- **Problem requirements**
If a line includes "each", copy it out of the entries.

- **Data records**
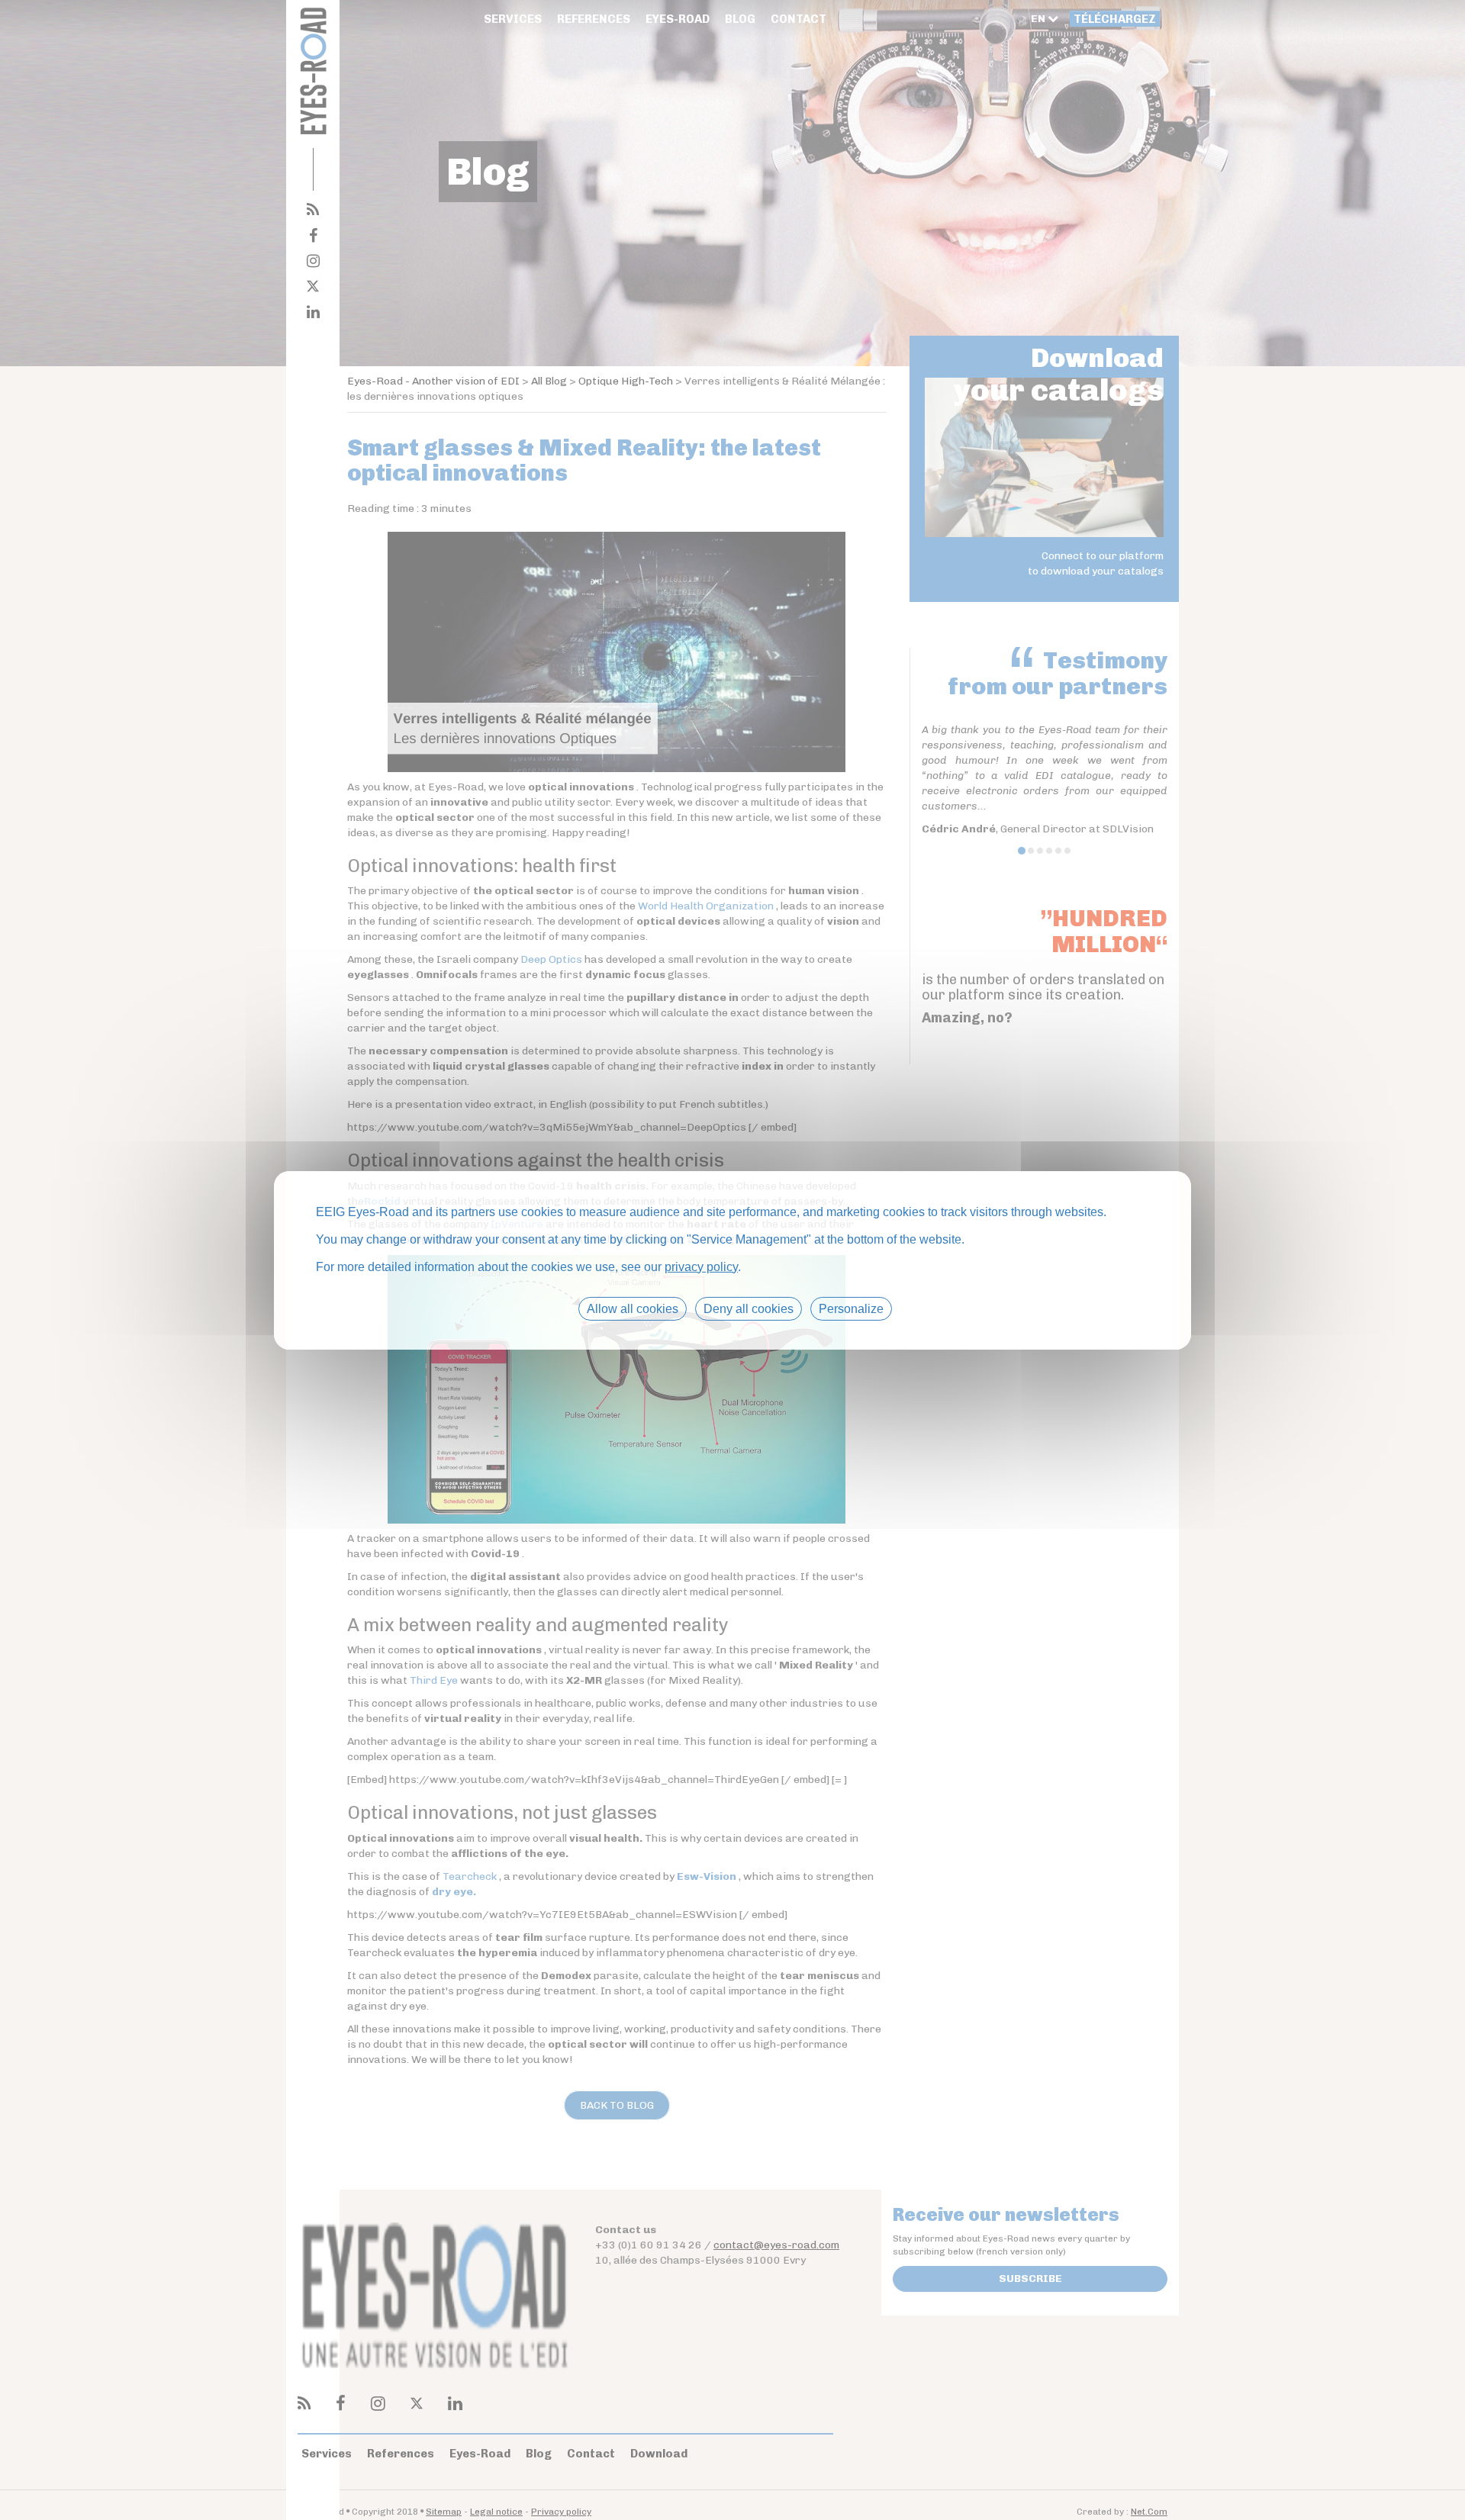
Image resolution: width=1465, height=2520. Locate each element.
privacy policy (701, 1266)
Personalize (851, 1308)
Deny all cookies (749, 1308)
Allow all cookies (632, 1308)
==
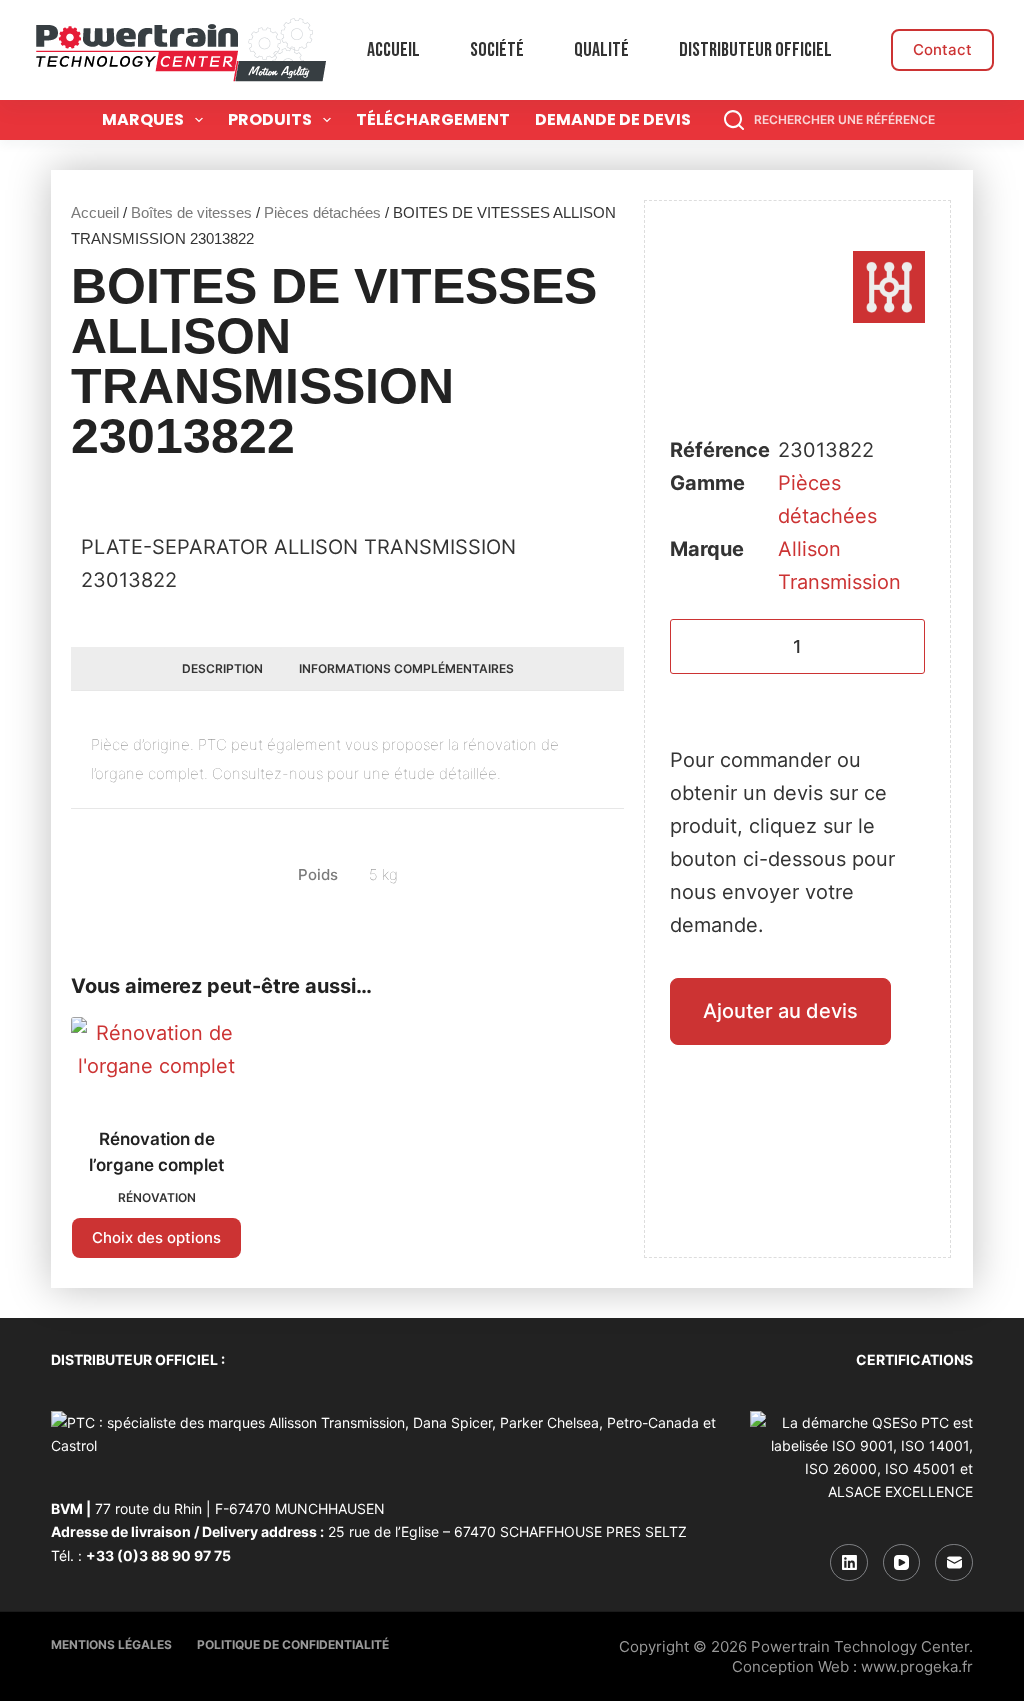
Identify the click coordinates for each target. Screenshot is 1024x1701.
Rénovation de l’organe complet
...
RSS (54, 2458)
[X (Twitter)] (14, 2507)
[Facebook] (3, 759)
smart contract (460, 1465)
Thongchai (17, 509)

- **Solved exercise**
Image resolution: width=1465, height=2520. Locate each element.
Identify the click coordinates for each target. Screenshot is 1024x1701.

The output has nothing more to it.